→ YOUR INSTRUCTIONS: Retype nothing except the lines below from the one with "Given: Select Save" through the one with "The image size", exactly, with images left out.

→ RECORDED DATA:
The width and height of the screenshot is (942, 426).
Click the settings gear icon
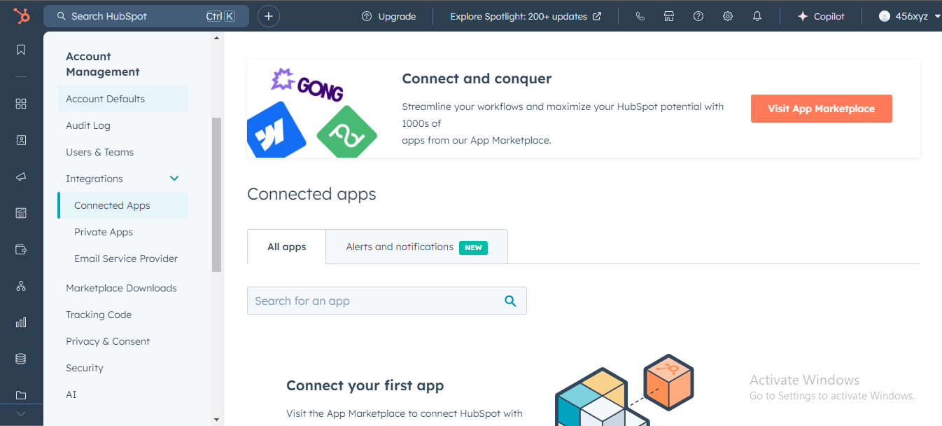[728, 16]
---
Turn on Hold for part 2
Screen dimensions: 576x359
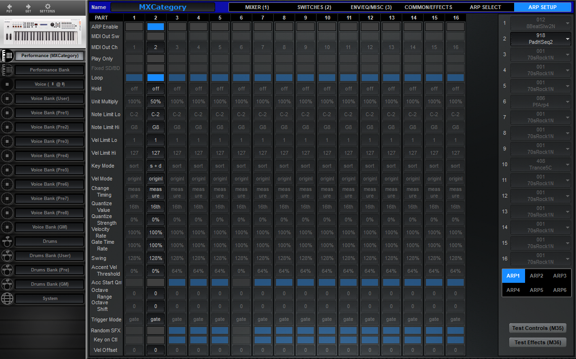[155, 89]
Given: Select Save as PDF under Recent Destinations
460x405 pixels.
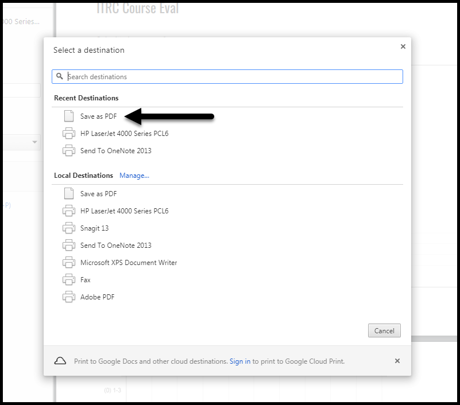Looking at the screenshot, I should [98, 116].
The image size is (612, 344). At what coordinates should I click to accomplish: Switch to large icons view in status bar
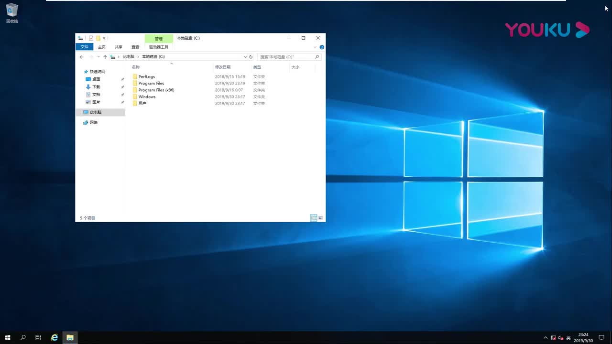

→ PROBLEM SOLUTION:
Given: Select Save as PDF under Recent Destinations
460x405 pixels.
Looking at the screenshot, I should [98, 116].
The image size is (612, 344). At what coordinates should I click to accomplish: Switch to large icons view in status bar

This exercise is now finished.